Что я знал о Германии? Я знал Германию с детства. Вместе с названиями местностей в окрестностях нашей деревни, горами Уралтау, Мышагыр, Иремель я узнал и слово «Германия». Дед мой воевал с германцами, вернулся с германской войны раненый, больной и помер еще задолго до моего рождения. Дядя Сафиулла побывал в германском плену, рассказывал, как удивились германцы, когда он, неграмотный, вместо того чтобы чиркнуть ручкой свою фамилию, макнул в чернильницу палец и приложил к бумаге. Дядя Сафиулла выучился у германцев рукомеслу, кузнечному и слесарному делу, привез из плена кое-какой инструмент и на всю округу чинил замки, сепараторы, швейные машины, лудил, паял, клепал. А германцы, военнопленные, в годы первой мировой войны жили в нашей деревне, стояли у моей бабушки. Чудно получалось: дед воевал с немцами, дядя Сафиулла батрачил у них, а пленные немцы работали в башкирской деревне на бабушкином хозяйстве. Бабушка рассказывала, что германцы были работники толковые и мастера на все руки, что, когда они уезжали в свою Германию, нарисовали на бумаге наши горы и рисунки увезли с собой. Первые немецкие слова я тоже слышал от бабушки. «Айн, цвай, – помнила она. – Данке, либен, швайн».

Мальчонкой я узнал, что в Германии, в фашистской тюрьме томится вождь немецких рабочих Эрнст Тельман, и верил, что немецкие рабочие борются с фашистами не на живот, а на смерть, что скоро они победят Гитлера и освободят Тельмана.

Позднее, подростком, я до сладостного бреда зачитывался стихами Хади Тахташа. В его поэме «Лесная дева» пелось о том, как возлюбленная немецкого поэта Генриха Гейне Матильда после смерти поэта, взглянув на него в последний раз бездонными глазами и распустив золотые кудри, тайком удалилась в пустыню и провела там долгие годы в одиночестве…

А за годы войны Германия сделалась для нас страной кровавой и проклятой и в слове «немец» слышалось нам что-то зловещее, нечеловеческое…

– По коням!

Мы едем по Германии. Я, девятнадцатилетний паренек, кавалерист комендантского эскадрона 5 кав. дивизии рядовой Гайнуллин Талгат, еду по Германии, вернее, по Восточной Пруссии.

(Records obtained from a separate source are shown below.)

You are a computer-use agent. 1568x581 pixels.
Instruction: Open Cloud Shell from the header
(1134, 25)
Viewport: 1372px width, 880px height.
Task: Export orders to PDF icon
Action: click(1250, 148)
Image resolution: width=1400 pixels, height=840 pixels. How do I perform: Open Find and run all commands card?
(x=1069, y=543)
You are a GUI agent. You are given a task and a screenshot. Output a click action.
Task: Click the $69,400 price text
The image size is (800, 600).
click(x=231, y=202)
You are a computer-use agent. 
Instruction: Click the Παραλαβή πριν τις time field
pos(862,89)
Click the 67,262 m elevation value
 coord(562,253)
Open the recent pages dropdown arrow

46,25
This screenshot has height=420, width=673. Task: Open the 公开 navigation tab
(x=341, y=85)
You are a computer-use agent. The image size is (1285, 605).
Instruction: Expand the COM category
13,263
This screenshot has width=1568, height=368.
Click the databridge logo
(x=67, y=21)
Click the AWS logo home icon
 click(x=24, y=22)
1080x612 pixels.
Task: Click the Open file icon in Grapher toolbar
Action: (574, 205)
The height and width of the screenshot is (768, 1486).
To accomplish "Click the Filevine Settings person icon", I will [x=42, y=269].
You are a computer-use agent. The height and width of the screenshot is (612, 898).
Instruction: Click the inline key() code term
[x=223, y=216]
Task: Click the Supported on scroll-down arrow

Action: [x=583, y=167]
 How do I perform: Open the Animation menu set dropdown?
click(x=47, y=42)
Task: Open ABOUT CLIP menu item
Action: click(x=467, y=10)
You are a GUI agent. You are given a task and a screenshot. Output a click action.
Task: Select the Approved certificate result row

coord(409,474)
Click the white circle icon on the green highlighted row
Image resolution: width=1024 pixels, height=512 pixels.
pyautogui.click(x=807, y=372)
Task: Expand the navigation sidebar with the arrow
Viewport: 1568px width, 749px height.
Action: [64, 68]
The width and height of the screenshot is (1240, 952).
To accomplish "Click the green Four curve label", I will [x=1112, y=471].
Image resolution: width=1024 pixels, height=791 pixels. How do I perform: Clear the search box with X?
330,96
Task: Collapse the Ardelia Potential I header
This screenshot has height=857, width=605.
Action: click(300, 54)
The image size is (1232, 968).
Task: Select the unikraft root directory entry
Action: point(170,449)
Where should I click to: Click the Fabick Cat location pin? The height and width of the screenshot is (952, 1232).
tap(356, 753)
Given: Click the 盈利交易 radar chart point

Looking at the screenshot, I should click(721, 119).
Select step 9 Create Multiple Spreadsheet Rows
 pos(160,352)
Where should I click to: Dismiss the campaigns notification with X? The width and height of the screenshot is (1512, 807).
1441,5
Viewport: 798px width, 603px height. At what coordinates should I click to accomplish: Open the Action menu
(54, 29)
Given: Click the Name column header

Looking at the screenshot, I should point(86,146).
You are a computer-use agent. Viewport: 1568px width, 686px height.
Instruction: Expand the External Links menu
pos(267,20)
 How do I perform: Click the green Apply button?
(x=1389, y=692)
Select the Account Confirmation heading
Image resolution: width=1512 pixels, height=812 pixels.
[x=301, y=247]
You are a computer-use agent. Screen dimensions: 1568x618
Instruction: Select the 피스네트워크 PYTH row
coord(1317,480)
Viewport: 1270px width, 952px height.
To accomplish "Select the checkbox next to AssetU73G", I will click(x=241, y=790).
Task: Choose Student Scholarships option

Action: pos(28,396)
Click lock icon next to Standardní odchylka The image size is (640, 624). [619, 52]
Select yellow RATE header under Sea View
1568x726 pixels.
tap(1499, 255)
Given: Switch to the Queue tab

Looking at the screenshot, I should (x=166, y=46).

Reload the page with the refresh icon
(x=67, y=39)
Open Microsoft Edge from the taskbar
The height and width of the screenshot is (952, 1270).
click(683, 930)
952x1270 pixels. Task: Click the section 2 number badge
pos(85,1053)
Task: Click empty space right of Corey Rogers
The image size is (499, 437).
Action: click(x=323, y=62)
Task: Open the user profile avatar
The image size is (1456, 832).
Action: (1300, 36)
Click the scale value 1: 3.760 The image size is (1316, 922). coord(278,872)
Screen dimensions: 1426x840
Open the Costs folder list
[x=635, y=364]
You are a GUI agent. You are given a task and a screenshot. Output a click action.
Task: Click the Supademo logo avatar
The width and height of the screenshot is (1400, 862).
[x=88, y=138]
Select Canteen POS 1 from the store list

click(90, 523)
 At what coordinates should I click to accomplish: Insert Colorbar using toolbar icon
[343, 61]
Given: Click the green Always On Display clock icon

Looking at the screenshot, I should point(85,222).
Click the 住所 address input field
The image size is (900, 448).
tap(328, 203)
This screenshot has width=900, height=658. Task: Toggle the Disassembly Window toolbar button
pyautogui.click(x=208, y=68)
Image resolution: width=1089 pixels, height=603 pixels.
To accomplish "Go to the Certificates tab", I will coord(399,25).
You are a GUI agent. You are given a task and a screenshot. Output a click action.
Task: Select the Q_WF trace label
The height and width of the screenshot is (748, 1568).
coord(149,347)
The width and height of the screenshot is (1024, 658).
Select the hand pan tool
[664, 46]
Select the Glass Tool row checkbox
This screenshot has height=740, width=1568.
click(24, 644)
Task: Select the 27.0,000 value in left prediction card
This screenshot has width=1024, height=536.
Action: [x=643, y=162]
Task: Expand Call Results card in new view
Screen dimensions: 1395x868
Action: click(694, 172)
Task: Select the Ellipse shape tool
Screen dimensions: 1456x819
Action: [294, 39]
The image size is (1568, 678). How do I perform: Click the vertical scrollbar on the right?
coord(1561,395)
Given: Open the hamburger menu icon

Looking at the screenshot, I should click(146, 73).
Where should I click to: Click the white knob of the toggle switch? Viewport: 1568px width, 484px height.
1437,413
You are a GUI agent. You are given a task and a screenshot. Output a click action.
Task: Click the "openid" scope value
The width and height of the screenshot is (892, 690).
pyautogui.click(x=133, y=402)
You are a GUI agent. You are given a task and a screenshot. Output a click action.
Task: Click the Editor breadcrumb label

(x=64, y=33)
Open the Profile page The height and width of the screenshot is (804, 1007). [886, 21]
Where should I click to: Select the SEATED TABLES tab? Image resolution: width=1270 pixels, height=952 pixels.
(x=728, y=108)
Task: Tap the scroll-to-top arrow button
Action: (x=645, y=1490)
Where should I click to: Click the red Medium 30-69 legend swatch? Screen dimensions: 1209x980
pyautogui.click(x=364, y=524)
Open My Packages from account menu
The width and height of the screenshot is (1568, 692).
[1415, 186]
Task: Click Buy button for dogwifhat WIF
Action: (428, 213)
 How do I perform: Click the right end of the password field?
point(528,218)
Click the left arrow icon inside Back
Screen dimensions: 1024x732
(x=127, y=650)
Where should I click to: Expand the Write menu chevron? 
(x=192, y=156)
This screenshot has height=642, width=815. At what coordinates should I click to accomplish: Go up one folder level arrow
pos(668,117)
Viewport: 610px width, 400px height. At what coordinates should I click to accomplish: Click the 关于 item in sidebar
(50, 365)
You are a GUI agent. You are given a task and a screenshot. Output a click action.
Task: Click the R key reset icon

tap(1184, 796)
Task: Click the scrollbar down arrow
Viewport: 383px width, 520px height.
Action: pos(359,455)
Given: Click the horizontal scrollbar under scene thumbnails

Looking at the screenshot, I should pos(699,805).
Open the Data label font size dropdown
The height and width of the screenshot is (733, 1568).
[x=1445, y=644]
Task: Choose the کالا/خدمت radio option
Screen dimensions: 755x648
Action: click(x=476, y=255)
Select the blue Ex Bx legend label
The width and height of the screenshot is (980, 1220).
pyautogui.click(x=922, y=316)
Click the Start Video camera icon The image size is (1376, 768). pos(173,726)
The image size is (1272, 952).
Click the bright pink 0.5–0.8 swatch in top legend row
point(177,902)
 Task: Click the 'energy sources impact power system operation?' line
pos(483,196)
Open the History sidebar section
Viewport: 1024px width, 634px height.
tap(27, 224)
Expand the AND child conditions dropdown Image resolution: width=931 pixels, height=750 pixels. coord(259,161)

Я хотя и побывал в прошлом году под Гольдапом на краешке этой самой Восточной Пруссии, видел уже эти чистенькие деревни, аккуратненькие домики из красного кирпича и под крутоскатными черепичными крышами, теперь опять жадно всматриваюсь в них, как если бы вижу все это впервые. Впереди в мглистой дали туманная масса большого города; в городе ухают взрывы, постукивают пулеметы; туда, на город, прошивая лохмотья низких облаков, пролетели наши штурмовики, над городом вполнеба стоят громадные клубы черного дыма.

Мы входим, вламываемся в этот горящий, громыхающий, стонущий мир, я вхожу, въезжаю в эту погибельную страну германцев, неся в сердце горькую ненависть к немцам-фашистам. Теперь они ответят за все: за кровь наших братьев, за слезы вдов и сирот, за разрушенные города, сожженные деревни, теперь они, немцы, кровавыми слезами умоются. И вместе с этими чувствами, ожесточенными чувствами, во мне, во всех нас, всколыхивается еще и радостное предчувствие праздника или весны, предчувствия победы, близости победы…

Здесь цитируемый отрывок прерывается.